EXTRACT
[Start of section]

Business Groups Fight Against Paid Sick Leave For H1N1 Sufferers
As the House Education and Labor committee deliberates over a bill to expand paid sick leave as Americans suffer through a pandemic of the H1N1 virus, pro-business groups are fighting the bill tooth and nail.
The Huffington Post reported:
House Education and Labor Committee Chairman George Miller (D-Calif.) is pushing an emergency bill that would require employers with more than 15 workers to provide up to five days of paid sick leave. That's about the length of time it takes for H1N1 sufferers to stop being contagious, according to American Public Health Association head Georges Benjamin, who testified before Miller's committee Tuesday.
[...]
But business groups, including the U.S. Chamber of Commerce and the National Federation of Independent Businesses, strenuously oppose the bill anyway.
Testifying on behalf of the National Association of Manufacturers Tuesday, A. Bruce Clarke, who runs his own 1,000-member business lobby in North Carolina, told Miller's committee that most businesses already have comparable or more generous paid leave programs, so why bother?
"While some employers may not have taken specific action in response to the H1N1 outbreak, these employers are clearly the exception to the widespread practices taking place today," Clarke said in his prepared testimony. "These types of creative approaches are the result of flexibility that employers have to develop policies that best fit their workforce needs."

[End of section]

(Stored dataset items)
[Start of section]

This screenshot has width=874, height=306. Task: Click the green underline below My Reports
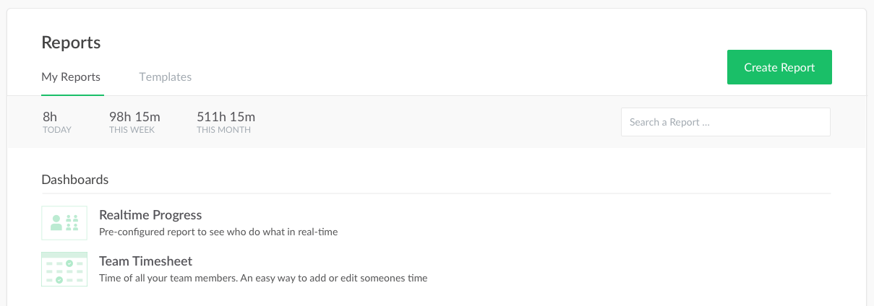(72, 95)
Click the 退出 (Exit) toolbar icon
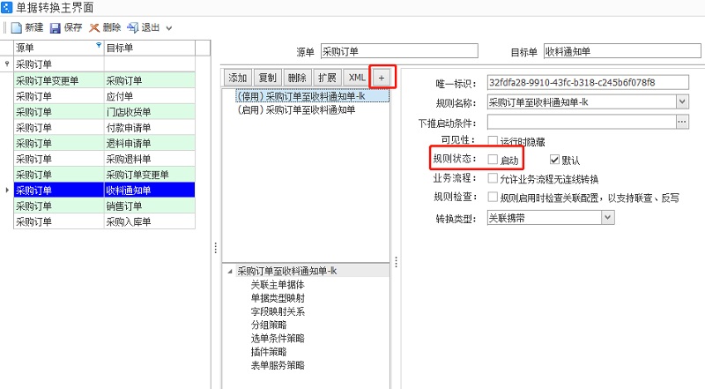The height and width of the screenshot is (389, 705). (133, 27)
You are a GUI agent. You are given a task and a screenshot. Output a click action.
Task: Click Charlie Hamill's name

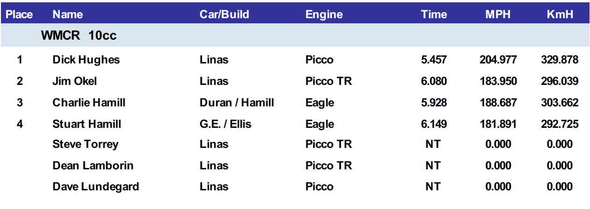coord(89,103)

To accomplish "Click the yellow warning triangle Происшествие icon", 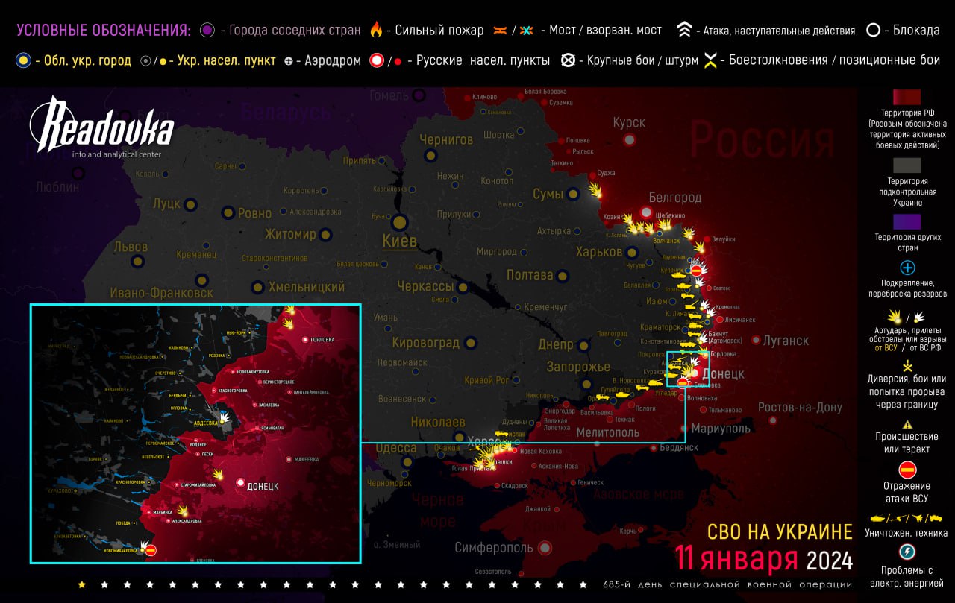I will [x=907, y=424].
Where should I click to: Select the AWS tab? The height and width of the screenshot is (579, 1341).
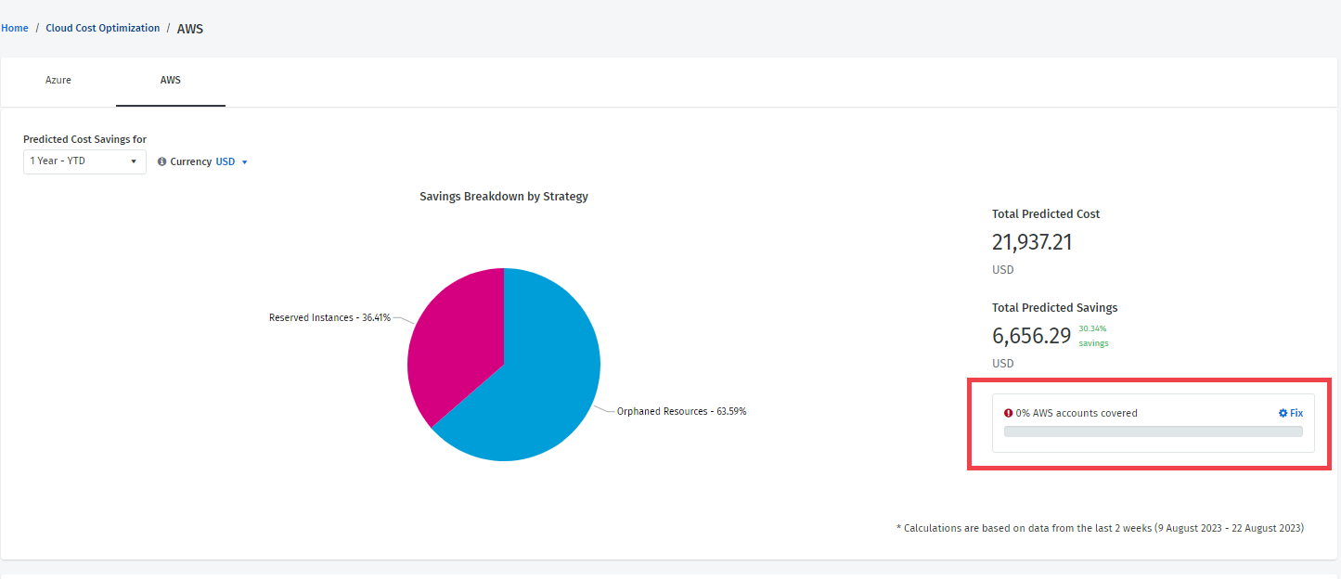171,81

[End of section]
[Start of section]

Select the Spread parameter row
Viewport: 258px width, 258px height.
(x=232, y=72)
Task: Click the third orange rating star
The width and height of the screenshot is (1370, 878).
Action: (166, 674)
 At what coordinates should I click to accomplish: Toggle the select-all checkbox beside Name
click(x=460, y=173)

[End of section]

WORK ITEM A
Repeat the part of the sick leave article between "The Huffington Post" and "the bill anyway.", inclusive, word for word.
WORK ITEM B
Carry on the article about paid sick leave from the point where it stops.

EXERCISE ANSWER A
The Huffington Post reported:
House Education and Labor Committee Chairman George Miller (D-Calif.) is pushing an emergency bill that would require employers with more than 15 workers to provide up to five days of paid sick leave. That's about the length of time it takes for H1N1 sufferers to stop being contagious, according to American Public Health Association head Georges Benjamin, who testified before Miller's committee Tuesday.
[...]
But business groups, including the U.S. Chamber of Commerce and the National Federation of Independent Businesses, strenuously oppose the bill anyway.

EXERCISE ANSWER B
Pat Garofalo at The Wonk Room added:
[N]early half of private sector workers have no paid sick leave. This includes 78 percent of hotel workers and 85 percent of food service workers, even though they are among the most likely to come in contact with other individuals. 68 percent of workers not eligible for paid sick days say that they had gone to work with a contagious illness.
According to the Centers for Disease Control, an employee with H1N1 will infect one in 10 co-workers if he or she attends work. But without any paid sick leave, many workers can't afford to take a day off, or fear for their job if they request time off to recover.
That America's largest corporations would oppose expanding paid sick leave is hardly surprising. Pro-business groups routinely focus only on their member corporations' bottom lines while neglecting what's best for their employees and their country.
In times of a potential national crisis, Americans should be able to trust corporate leaders to do their part. Sadly, it seems that's not the case.